Histoire
Le Bouvier Bernois est l’un des quatre bouviers suisses, originaire de la région de Berne, dans le Mittelland helvétique. Connu localement sous le nom de Berner Sennenhund (« chien des alpages bernois »), il était le chien polyvalent des fermes : il gardait la propriété, conduisait le bétail et tractait des charrettes de lait ou de fromage jusqu’au marché. Sa robe tricolore caractéristique et sa rusticité en faisaient un auxiliaire précieux des petites exploitations.
À la fin du XIXe siècle, la race décline face à la concurrence d’autres chiens de travail. Elle est sauvée et fixée au début du XXe siècle par des cynophiles suisses, notamment autour du village de Dürrbach — d’où l’ancien nom de Dürrbächler. La FCI l’a reconnue sous le standard n°45. De chien de ferme, le Bouvier Bernois est aujourd’hui devenu avant tout un compagnon de famille.
Tempérament et caractère
Le Bouvier Bernois est réputé pour son caractère doux, affectueux et équilibré. Profondément attaché à sa famille, il est sociable, patient et généralement bienveillant avec les enfants comme avec les autres animaux. Sans être un gardien agressif, il reste vigilant et signale volontiers les visiteurs.
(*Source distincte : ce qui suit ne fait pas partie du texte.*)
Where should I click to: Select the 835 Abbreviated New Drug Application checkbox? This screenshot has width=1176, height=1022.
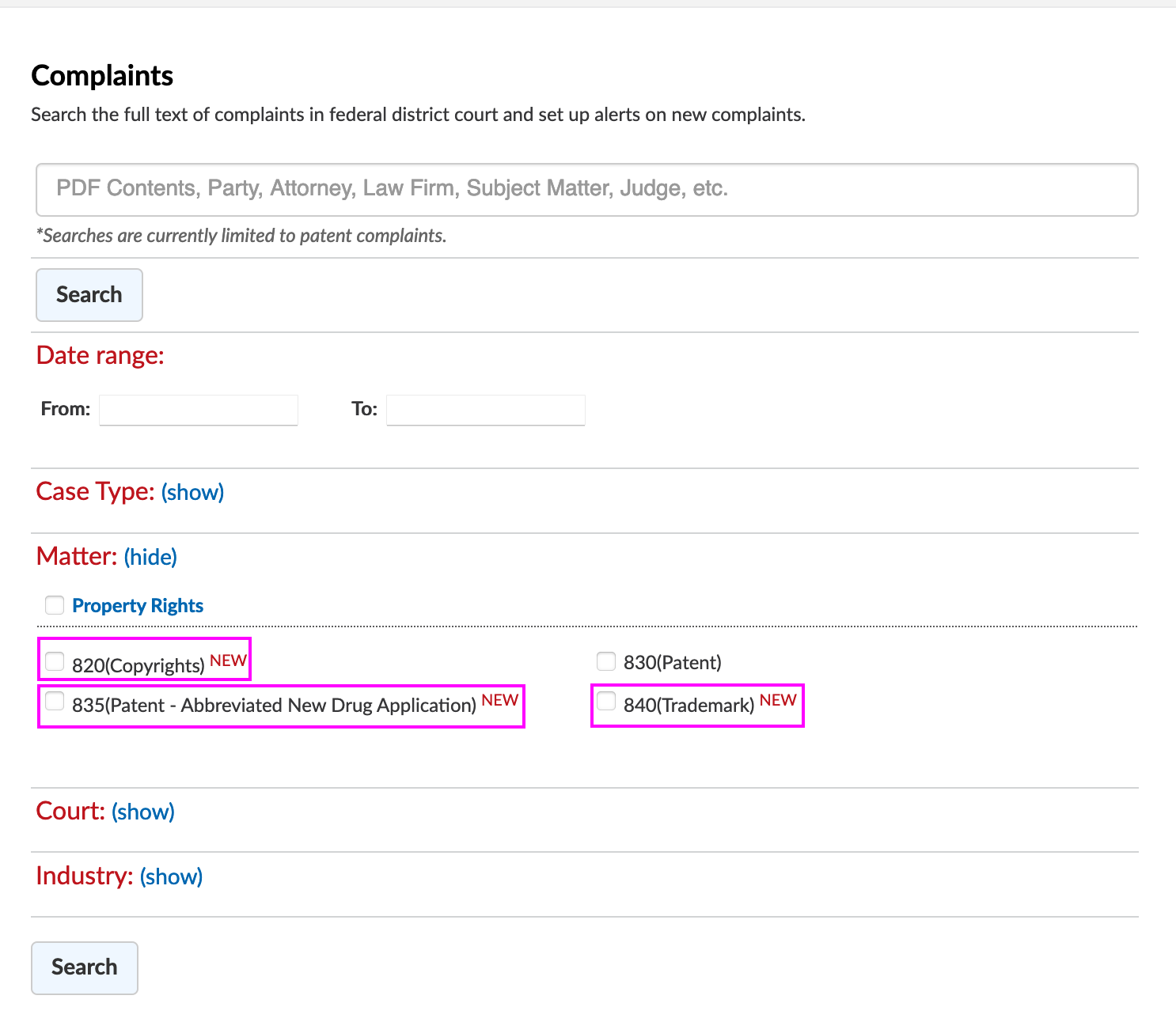click(55, 701)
Sensible et proche de l’humain, il supporte mal l’isolement et a besoin de vivre au contact de sa famille, idéalement dans la maison. Sa nature posée n’exclut pas un certain enjouement, surtout chez le jeune chien. Chaque chien reste un individu, mais la race est globalement réputée stable, peu dominante et facile à vivre au quotidien.
Éducation
Coopératif et désireux de plaire, le Bouvier Bernois s’éduque sans difficulté majeure, ce qui le rend accessible à un maître débutant motivé. Il répond bien aux méthodes positives, douces et cohérentes ; sa sensibilité le rend en revanche peu réceptif à la brusquerie.
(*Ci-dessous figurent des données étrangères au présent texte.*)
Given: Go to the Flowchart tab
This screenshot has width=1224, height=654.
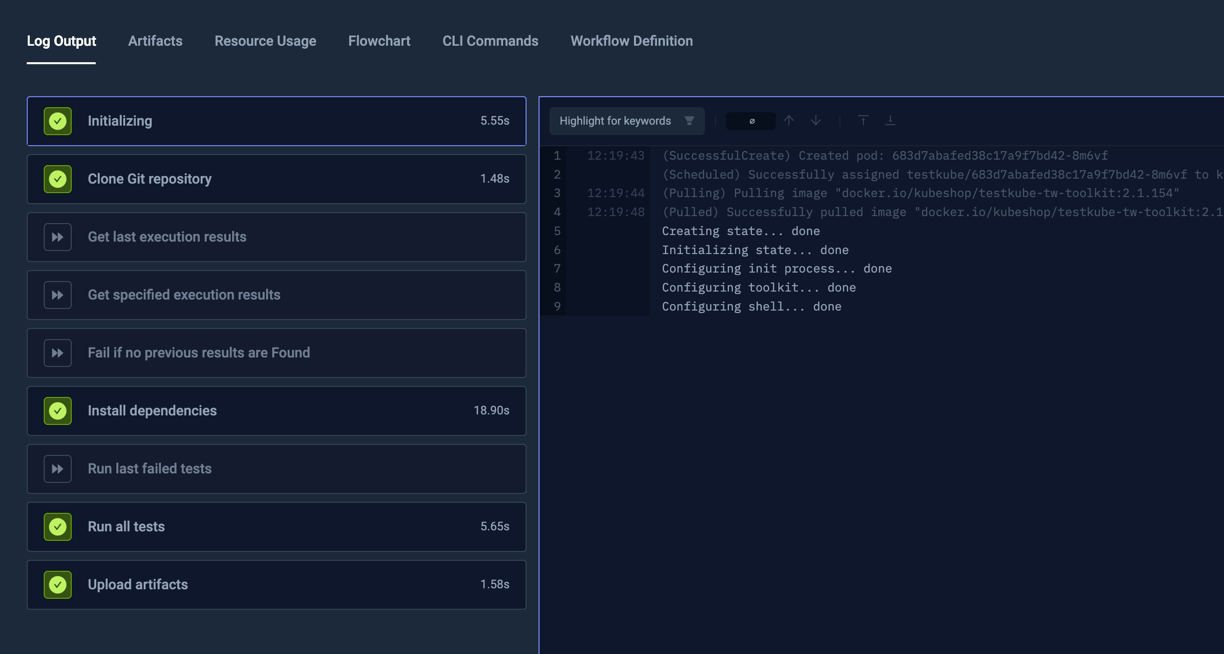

La socialisation précoce et un travail régulier de la marche en laisse sont d’autant plus utiles que le chien deviendra grand et lourd. Mieux vaut poser les bases d’obéissance dès le stade chiot, tant qu’il est facile à manipuler, et veiller à ne pas le surmener pendant sa croissance pour préserver ses articulations.
Santé et points de vigilance
C’est le point le plus important de la race. Le Bouvier Bernois a une espérance de vie courte, d’environ 7 à 9 ans, sensiblement inférieure à celle de la plupart des chiens. Cette longévité réduite s’explique surtout par une forte prédisposition aux cancers, en particulier l’histiocytose maligne.
Les autres points de vigilance sont :
- Dysplasie de la hanche et du coude, dépistable par radiographie.
- Affections oculaires héréditaires, justifiant un examen ophtalmologique.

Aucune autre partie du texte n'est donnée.